● Data to use:
◇ ◇ ◇ ◇ ◇

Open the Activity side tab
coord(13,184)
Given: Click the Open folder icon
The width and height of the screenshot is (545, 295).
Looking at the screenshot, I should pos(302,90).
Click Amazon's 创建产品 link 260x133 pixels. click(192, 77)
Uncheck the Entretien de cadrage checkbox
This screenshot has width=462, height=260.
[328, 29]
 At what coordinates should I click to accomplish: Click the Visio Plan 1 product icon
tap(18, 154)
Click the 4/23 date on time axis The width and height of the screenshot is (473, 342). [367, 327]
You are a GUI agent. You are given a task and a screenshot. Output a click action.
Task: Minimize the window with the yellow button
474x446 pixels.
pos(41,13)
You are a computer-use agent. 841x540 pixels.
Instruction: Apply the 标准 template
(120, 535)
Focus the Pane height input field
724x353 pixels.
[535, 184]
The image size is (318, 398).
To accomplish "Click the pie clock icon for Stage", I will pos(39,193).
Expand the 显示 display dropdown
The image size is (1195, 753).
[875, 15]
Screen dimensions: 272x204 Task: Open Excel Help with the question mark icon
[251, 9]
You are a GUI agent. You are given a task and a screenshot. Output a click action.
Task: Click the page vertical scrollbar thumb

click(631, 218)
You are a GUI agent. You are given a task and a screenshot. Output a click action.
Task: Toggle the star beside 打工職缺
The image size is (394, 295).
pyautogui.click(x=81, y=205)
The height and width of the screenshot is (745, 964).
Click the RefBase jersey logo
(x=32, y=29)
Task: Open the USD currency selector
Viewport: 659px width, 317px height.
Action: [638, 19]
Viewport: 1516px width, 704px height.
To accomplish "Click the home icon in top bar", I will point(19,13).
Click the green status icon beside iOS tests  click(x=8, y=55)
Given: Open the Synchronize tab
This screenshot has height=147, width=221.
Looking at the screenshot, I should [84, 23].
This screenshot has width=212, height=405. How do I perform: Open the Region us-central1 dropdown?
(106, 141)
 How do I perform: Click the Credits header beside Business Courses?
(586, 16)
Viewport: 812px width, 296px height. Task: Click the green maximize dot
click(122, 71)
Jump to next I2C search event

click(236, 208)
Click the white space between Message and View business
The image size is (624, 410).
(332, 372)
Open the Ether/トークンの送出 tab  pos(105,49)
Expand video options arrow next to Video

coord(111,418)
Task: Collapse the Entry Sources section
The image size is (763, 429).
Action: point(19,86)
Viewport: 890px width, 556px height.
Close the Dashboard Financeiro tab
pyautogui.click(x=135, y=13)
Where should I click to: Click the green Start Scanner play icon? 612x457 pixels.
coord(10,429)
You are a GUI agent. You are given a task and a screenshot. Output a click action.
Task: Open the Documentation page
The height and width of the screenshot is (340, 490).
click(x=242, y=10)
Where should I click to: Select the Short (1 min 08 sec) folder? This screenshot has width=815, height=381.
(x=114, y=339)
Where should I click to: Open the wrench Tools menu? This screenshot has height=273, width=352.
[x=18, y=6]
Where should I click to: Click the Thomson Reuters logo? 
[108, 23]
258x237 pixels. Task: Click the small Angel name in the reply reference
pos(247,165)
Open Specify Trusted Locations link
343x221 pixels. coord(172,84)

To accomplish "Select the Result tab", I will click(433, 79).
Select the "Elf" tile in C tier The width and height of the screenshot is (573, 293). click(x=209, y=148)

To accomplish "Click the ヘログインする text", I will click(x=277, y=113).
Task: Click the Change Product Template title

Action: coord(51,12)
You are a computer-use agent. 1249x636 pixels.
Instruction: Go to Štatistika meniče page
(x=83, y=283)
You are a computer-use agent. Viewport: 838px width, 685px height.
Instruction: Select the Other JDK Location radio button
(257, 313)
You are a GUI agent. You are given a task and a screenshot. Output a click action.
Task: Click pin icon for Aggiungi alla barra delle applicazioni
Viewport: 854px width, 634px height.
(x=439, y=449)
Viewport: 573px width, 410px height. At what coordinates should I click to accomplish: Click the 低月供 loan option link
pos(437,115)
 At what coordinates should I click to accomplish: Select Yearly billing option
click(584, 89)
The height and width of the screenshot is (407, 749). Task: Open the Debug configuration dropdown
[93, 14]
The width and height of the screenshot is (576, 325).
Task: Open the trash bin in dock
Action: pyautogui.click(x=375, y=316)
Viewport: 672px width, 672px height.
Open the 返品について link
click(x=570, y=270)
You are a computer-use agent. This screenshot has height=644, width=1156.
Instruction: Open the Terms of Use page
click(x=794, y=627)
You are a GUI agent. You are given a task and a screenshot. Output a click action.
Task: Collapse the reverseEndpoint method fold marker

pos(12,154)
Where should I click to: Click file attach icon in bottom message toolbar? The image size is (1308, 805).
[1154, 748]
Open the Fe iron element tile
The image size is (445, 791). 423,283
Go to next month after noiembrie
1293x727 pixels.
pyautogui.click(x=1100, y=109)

◇ ◇ ◇ ◇ ◇

● Your task:
Print the data word for word.

● Reply:
Open the Activity side tab
coord(13,184)
Given: Click the Open folder icon
The width and height of the screenshot is (545, 295).
Looking at the screenshot, I should pos(302,90).
Click Amazon's 创建产品 link 260x133 pixels. click(192, 77)
Uncheck the Entretien de cadrage checkbox
This screenshot has width=462, height=260.
[328, 29]
 At what coordinates should I click to accomplish: Click the Visio Plan 1 product icon
tap(18, 154)
Click the 4/23 date on time axis The width and height of the screenshot is (473, 342). [367, 327]
You are a GUI agent. You are given a task and a screenshot. Output a click action.
Task: Minimize the window with the yellow button
474x446 pixels.
pos(41,13)
You are a computer-use agent. 841x540 pixels.
Instruction: Apply the 标准 template
(120, 535)
Focus the Pane height input field
724x353 pixels.
[535, 184]
The image size is (318, 398).
To accomplish "Click the pie clock icon for Stage", I will pos(39,193).
Expand the 显示 display dropdown
The image size is (1195, 753).
[875, 15]
Screen dimensions: 272x204 Task: Open Excel Help with the question mark icon
[251, 9]
You are a GUI agent. You are given a task and a screenshot. Output a click action.
Task: Click the page vertical scrollbar thumb

click(631, 218)
You are a GUI agent. You are given a task and a screenshot. Output a click action.
Task: Toggle the star beside 打工職缺
The image size is (394, 295).
pyautogui.click(x=81, y=205)
The height and width of the screenshot is (745, 964).
Click the RefBase jersey logo
(x=32, y=29)
Task: Open the USD currency selector
Viewport: 659px width, 317px height.
Action: [638, 19]
Viewport: 1516px width, 704px height.
To accomplish "Click the home icon in top bar", I will point(19,13).
Click the green status icon beside iOS tests  click(x=8, y=55)
Given: Open the Synchronize tab
This screenshot has height=147, width=221.
Looking at the screenshot, I should [84, 23].
This screenshot has width=212, height=405. How do I perform: Open the Region us-central1 dropdown?
(106, 141)
 How do I perform: Click the Credits header beside Business Courses?
(586, 16)
Viewport: 812px width, 296px height. Task: Click the green maximize dot
click(122, 71)
Jump to next I2C search event

click(236, 208)
Click the white space between Message and View business
The image size is (624, 410).
(332, 372)
Open the Ether/トークンの送出 tab  pos(105,49)
Expand video options arrow next to Video

coord(111,418)
Task: Collapse the Entry Sources section
The image size is (763, 429).
Action: point(19,86)
Viewport: 890px width, 556px height.
Close the Dashboard Financeiro tab
pyautogui.click(x=135, y=13)
Where should I click to: Click the green Start Scanner play icon? 612x457 pixels.
coord(10,429)
You are a GUI agent. You are given a task and a screenshot. Output a click action.
Task: Open the Documentation page
The height and width of the screenshot is (340, 490).
click(x=242, y=10)
Where should I click to: Select the Short (1 min 08 sec) folder? This screenshot has width=815, height=381.
(x=114, y=339)
Where should I click to: Open the wrench Tools menu? This screenshot has height=273, width=352.
[x=18, y=6]
Where should I click to: Click the Thomson Reuters logo? 
[108, 23]
258x237 pixels. Task: Click the small Angel name in the reply reference
pos(247,165)
Open Specify Trusted Locations link
343x221 pixels. coord(172,84)

To accomplish "Select the Result tab", I will click(433, 79).
Select the "Elf" tile in C tier The width and height of the screenshot is (573, 293). click(x=209, y=148)

To accomplish "Click the ヘログインする text", I will click(x=277, y=113).
Task: Click the Change Product Template title

Action: coord(51,12)
You are a computer-use agent. 1249x636 pixels.
Instruction: Go to Štatistika meniče page
(x=83, y=283)
You are a computer-use agent. Viewport: 838px width, 685px height.
Instruction: Select the Other JDK Location radio button
(257, 313)
You are a GUI agent. You are given a task and a screenshot. Output a click action.
Task: Click pin icon for Aggiungi alla barra delle applicazioni
Viewport: 854px width, 634px height.
(x=439, y=449)
Viewport: 573px width, 410px height. At what coordinates should I click to accomplish: Click the 低月供 loan option link
pos(437,115)
 At what coordinates should I click to accomplish: Select Yearly billing option
click(584, 89)
The height and width of the screenshot is (407, 749). Task: Open the Debug configuration dropdown
[93, 14]
The width and height of the screenshot is (576, 325).
Task: Open the trash bin in dock
Action: pyautogui.click(x=375, y=316)
Viewport: 672px width, 672px height.
Open the 返品について link
click(x=570, y=270)
You are a computer-use agent. This screenshot has height=644, width=1156.
Instruction: Open the Terms of Use page
click(x=794, y=627)
You are a GUI agent. You are given a task and a screenshot. Output a click action.
Task: Collapse the reverseEndpoint method fold marker

pos(12,154)
Where should I click to: Click file attach icon in bottom message toolbar? The image size is (1308, 805).
[1154, 748]
Open the Fe iron element tile
The image size is (445, 791). 423,283
Go to next month after noiembrie
1293x727 pixels.
pyautogui.click(x=1100, y=109)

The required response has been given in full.